In assuming the operation of the car, there was no employment of an incompetent driver, nor any act of superintendence over plaintiff's intestate, while in operating it he was no more than a fellow servant with him. Linderman v. T. C., I. R. R. Co., 177 Ala. 378, 58 So. 900; Reed v. Ridout's Ambulance, supra; General Exch. Ins. Co. v. Findlay, 219 Ala. 193,121 So. 710. There was therefore no proof of the negligent act of the superintendent as alleged in this count.

A verdict for defendants may be directed when the evidence does not tend to prove plaintiff's cause of action. Reed v. Ridout's Ambulance, supra; Stowers v. Dwight Mfg. Co., 202 Ala. 253,80 So. 90; Crim v. L. N. R. R. Co., 206 Ala. 110,89 So. 376; McMillan v. Aiken, 205 Ala. 35, 88 So. 135; Watts v. Metropolitan Life Ins. Co., 211 Ala. 404, 406, 100 So. 812.

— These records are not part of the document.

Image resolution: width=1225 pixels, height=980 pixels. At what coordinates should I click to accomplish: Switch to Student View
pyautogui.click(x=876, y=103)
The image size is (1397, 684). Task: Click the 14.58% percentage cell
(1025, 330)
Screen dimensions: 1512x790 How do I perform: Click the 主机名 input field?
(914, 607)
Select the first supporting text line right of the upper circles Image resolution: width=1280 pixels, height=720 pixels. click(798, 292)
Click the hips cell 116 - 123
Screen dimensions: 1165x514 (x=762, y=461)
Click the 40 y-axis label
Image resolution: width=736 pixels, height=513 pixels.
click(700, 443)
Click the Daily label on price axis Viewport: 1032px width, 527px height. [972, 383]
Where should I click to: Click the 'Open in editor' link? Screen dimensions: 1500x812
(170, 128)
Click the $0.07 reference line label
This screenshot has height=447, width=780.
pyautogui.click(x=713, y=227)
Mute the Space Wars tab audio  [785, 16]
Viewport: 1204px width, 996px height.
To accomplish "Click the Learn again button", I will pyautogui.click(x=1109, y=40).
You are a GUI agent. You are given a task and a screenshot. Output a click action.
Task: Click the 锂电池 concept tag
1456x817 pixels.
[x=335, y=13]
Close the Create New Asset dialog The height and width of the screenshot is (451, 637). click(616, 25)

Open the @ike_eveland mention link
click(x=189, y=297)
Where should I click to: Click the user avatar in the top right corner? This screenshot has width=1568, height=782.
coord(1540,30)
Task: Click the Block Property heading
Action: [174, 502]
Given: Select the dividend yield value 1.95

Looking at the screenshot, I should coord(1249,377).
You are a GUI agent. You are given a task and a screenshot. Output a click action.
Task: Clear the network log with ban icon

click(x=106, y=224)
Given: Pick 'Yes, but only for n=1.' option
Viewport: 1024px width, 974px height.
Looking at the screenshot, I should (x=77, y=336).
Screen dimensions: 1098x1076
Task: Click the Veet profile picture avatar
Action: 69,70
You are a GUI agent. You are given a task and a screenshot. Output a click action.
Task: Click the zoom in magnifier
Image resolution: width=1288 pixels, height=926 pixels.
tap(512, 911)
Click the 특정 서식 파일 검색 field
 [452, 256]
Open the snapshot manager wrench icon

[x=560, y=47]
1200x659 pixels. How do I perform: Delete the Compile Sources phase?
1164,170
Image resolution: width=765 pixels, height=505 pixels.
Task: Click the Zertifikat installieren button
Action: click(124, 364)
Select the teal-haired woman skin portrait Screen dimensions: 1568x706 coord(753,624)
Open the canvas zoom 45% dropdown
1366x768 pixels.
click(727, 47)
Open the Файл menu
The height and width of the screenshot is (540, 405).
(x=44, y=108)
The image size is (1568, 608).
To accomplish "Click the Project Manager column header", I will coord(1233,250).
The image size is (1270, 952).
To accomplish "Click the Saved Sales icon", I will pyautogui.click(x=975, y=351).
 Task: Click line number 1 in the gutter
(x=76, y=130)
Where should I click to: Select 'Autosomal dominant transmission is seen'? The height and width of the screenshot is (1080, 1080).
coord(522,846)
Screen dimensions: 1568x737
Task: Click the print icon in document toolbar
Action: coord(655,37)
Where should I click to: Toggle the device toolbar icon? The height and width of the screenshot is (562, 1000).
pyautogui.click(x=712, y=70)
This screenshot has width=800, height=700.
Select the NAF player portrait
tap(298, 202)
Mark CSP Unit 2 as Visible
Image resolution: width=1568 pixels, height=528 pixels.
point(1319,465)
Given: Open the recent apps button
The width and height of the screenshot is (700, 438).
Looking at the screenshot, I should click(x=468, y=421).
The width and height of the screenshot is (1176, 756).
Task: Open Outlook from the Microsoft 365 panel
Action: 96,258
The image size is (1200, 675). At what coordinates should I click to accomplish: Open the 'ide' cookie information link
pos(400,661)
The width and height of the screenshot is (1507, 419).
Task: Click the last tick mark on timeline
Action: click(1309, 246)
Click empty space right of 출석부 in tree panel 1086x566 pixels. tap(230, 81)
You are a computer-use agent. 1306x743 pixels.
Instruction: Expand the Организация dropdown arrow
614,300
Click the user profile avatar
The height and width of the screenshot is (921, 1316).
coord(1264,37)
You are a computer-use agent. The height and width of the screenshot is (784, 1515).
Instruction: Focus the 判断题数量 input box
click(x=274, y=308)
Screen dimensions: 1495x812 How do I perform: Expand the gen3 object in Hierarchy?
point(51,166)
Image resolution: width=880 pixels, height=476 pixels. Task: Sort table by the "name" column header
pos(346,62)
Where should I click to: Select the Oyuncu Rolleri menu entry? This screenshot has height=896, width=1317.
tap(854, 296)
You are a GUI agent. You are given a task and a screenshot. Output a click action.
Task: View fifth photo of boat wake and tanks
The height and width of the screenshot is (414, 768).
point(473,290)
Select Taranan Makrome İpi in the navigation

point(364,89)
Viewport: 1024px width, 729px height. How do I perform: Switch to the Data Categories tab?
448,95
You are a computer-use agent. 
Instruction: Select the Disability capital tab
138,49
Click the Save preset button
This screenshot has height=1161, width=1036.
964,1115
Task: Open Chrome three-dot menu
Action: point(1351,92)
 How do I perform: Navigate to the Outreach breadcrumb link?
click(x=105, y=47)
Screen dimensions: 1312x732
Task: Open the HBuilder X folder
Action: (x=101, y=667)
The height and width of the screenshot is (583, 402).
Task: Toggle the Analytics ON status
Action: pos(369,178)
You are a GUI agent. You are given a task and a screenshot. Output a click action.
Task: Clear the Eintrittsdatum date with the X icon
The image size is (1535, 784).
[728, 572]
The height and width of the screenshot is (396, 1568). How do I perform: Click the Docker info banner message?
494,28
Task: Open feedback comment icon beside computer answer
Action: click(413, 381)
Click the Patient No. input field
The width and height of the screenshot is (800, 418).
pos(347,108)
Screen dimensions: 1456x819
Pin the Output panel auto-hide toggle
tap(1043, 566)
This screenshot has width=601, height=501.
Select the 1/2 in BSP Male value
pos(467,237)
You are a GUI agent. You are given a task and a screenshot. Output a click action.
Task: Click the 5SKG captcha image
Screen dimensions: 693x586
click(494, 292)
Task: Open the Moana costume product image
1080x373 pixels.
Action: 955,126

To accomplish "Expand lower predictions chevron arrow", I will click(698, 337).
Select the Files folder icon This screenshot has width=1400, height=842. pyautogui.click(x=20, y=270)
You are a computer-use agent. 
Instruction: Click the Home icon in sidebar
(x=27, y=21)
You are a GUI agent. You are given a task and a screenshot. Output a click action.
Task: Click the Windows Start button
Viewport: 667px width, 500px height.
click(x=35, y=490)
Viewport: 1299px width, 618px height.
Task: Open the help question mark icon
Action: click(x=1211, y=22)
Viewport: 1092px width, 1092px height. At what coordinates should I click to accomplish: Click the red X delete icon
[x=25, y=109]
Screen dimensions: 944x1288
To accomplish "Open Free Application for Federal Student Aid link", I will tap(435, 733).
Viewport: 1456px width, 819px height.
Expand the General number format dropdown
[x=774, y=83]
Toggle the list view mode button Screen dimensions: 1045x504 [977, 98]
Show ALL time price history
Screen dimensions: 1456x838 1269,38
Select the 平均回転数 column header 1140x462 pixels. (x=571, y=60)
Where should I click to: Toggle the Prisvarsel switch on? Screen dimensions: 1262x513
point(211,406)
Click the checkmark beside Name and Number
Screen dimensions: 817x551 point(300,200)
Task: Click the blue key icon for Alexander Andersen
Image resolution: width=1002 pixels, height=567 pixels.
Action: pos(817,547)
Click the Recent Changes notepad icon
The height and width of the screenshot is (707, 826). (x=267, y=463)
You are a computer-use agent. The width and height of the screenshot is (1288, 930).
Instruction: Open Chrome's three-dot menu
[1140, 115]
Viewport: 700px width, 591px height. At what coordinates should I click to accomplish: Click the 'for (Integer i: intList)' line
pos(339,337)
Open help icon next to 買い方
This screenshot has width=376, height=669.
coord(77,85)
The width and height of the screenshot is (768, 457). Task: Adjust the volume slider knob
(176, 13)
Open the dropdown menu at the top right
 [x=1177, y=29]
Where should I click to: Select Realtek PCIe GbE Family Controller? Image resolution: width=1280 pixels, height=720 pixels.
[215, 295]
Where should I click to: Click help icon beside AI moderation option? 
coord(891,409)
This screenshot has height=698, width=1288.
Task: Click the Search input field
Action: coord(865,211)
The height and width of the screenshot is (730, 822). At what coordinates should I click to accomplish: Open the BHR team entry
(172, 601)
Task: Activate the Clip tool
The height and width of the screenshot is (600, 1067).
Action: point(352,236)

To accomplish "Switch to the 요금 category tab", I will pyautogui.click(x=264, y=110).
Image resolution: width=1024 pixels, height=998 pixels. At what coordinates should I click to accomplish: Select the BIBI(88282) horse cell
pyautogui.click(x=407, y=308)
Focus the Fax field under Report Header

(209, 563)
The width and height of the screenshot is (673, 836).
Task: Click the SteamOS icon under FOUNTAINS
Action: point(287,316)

We conclude as the result of what we have said that Jenkins was entitled to a directed verdict on both counts of the complaint, and that Douglas was likewise entitled to such verdict on the third count, but that as to him it was properly submitted to the jury on the first count.

We do not wish to imply that we conclude that the evidence was sufficient to go to the jury to show that Douglas was acting in the line and scope of his authority in making the trip.

For the errors which we have stated, the judgment must be reversed and the cause remanded.

Reversed and remanded.

ANDERSON, C. J., and GARDNER and BOULDIN, JJ., concur.